Our President-Elect tweeted that 2 million people voted illegally.
I’ve been eating a knock-off brand of Honey Bunches of Oats for breakfast.
At Ohio State, a person wounded eleven people with a knife and a vehicle.
I’ve laughed recently with friends during phone calls and texts.
Indigenous water protectors have been wounded by water cannons in freezing temperatures.
These thoughts have been on my mind lately. In the whirlwind of recent events, I am concerned about violence and marginalization in our nation. And amidst it all, I’m concerned for our mental health too.
These challenging events, decisions, and ongoing actions are real and dangerous. They deserve thoughtful reflection and our decisive action. But they are not normal. Even if they become repetitive, God forbid, we cannot afford to normalize them. For the sake of our neighbors, our communities, and our own mental health, we cannot normalize these kinds of experiences.
On Sunday night, I thought about all these and more, and I struggled to sleep. Then, as I lay there wide awake, I had a realization that kind of blew my mind: The leak of the Access Hollywood video – a supposed turning point of the election, marked by braggadocious claims of sexual assault, and followed by the emergence of accusations from twelve real women — took place less than two months ago. This was not the first controversy concerning Donald Trump, but it took over social media for days and reignited emotional pain for people who have endured traumatic abuses. More than a million women shared their stories of sexual assault on Twitter under the hashtag #notokay.
And this took place only seven weeks ago.
Think of everything that has happened since. . . We cannot afford to normalize all of these experiences or let them pile on so large that we forget what has happened previously.
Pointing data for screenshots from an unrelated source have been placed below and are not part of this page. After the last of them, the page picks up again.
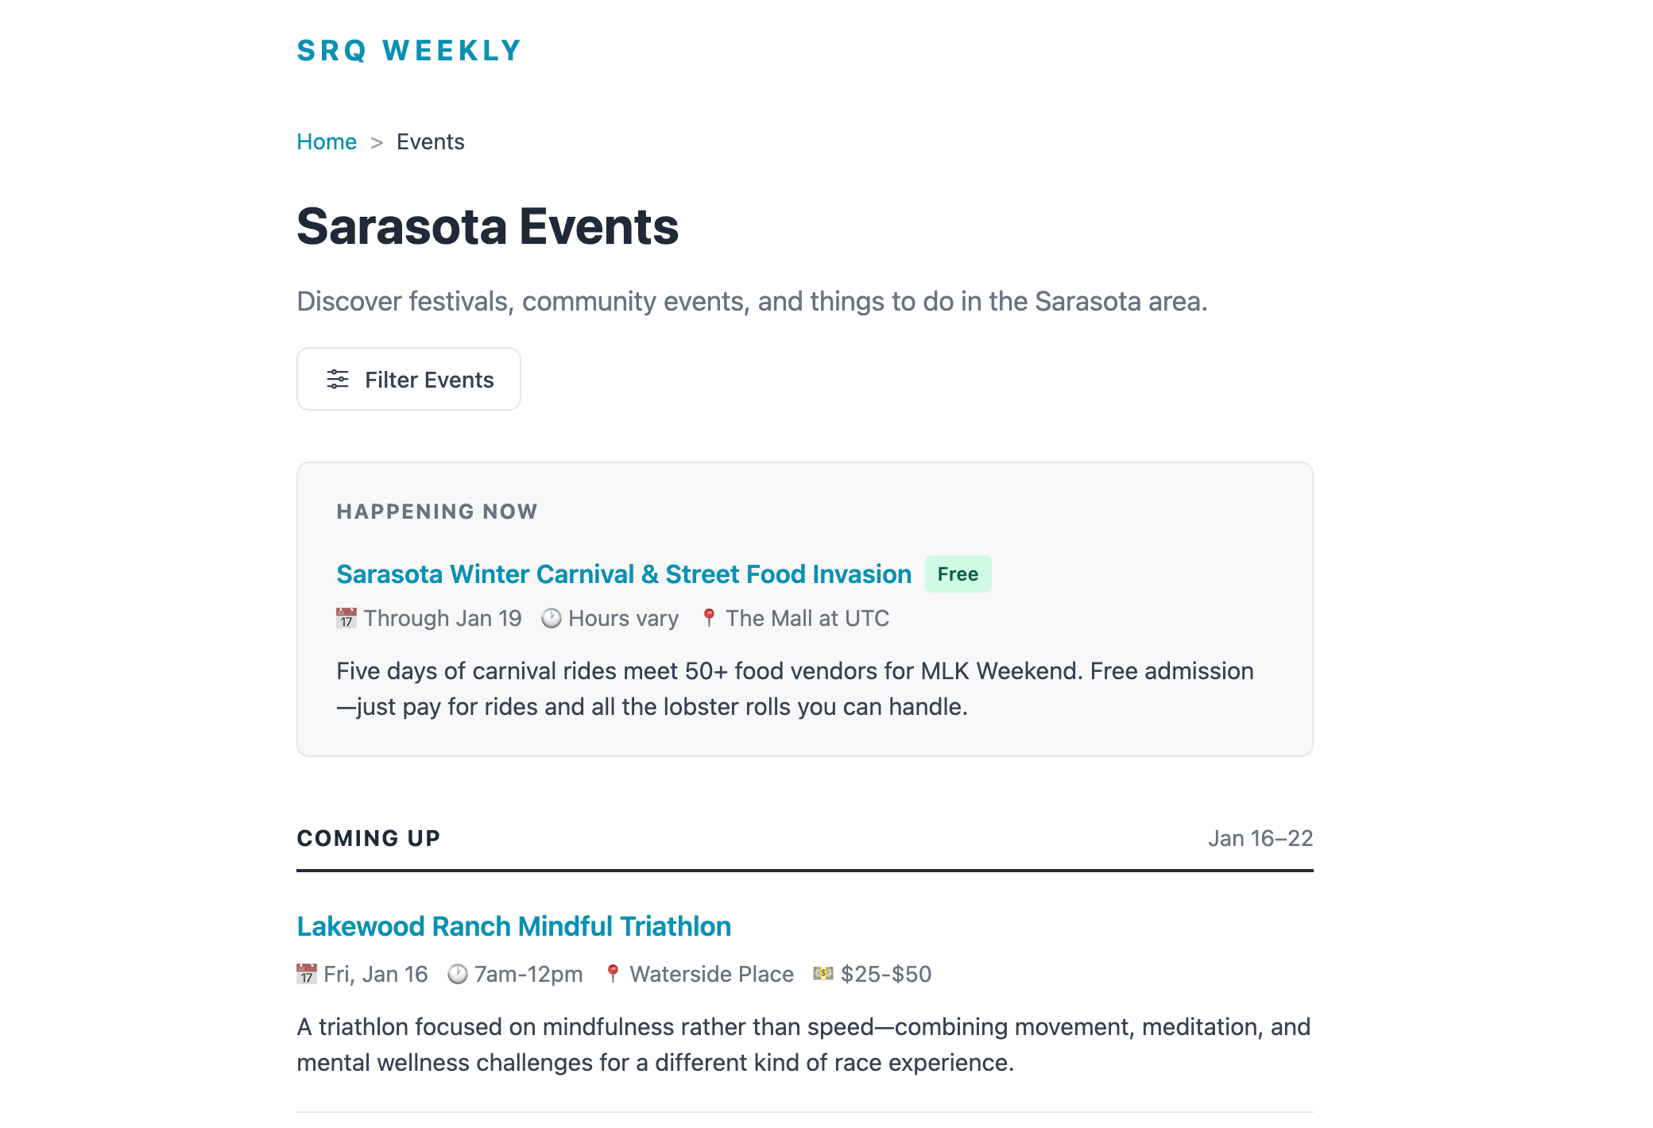Click the breadcrumb separator after Home
The height and width of the screenshot is (1128, 1653).
click(376, 141)
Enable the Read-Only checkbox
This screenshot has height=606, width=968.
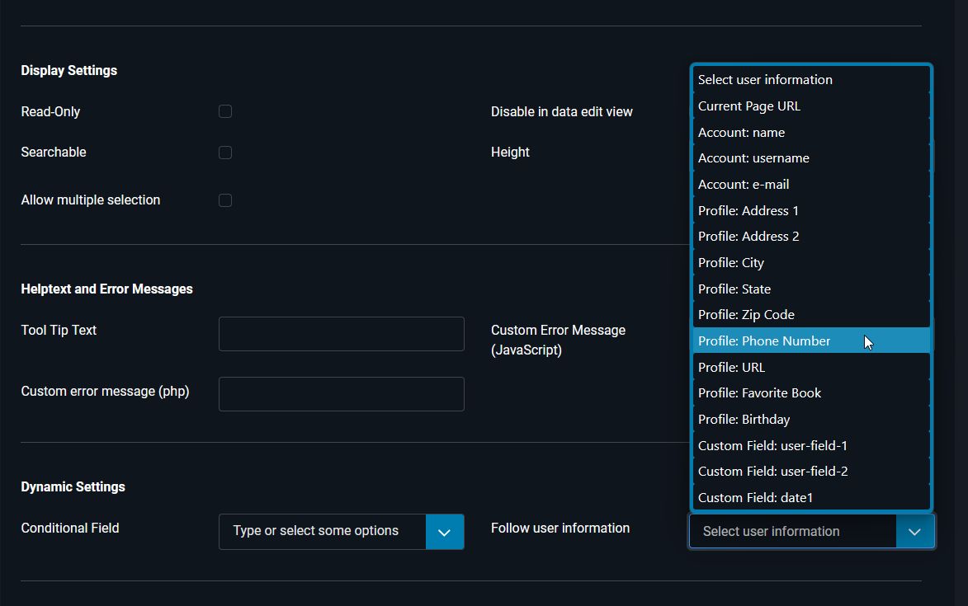pos(225,111)
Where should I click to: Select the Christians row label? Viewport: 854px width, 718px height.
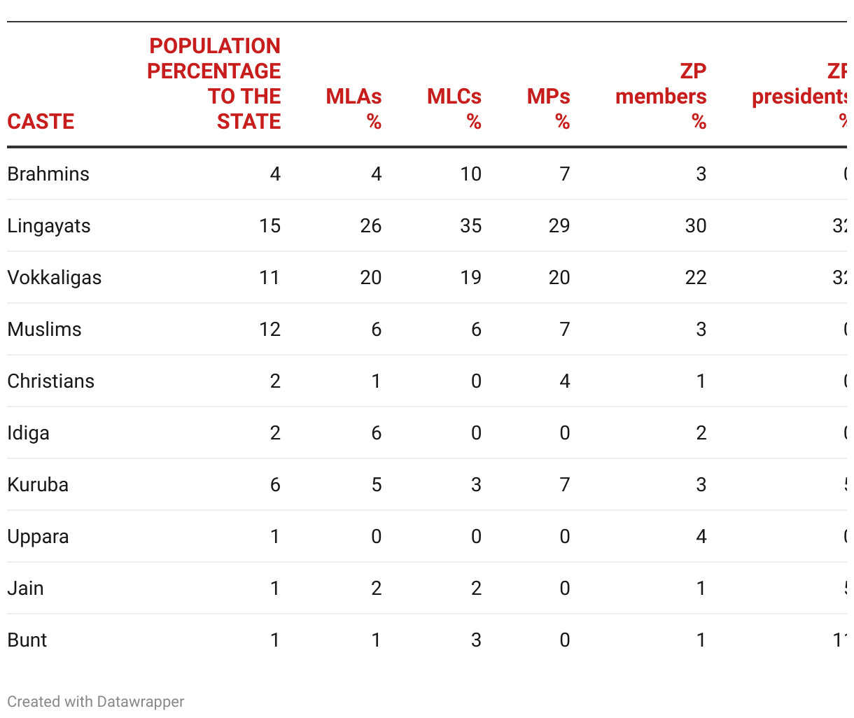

We have to de-normalize the not normal.
And in order to resist and work for change, we also have to re-normalize what is normal.
Joys still surprise us.
Relationships still provide love.
Nature still reveals beauty.
Food still nourishes.
We still matter, as do our neighbors.
We ground ourselves in the abundant gifts around us, including each other, so we can mount an abundant response.
Let this be our mantra when we’re overwhelmed:
Re-normalize the normal.
De-normalize the not normal.
See also this tremendous sketch from Saturday Night Live . It shows how challenging news can become increasingly normalized.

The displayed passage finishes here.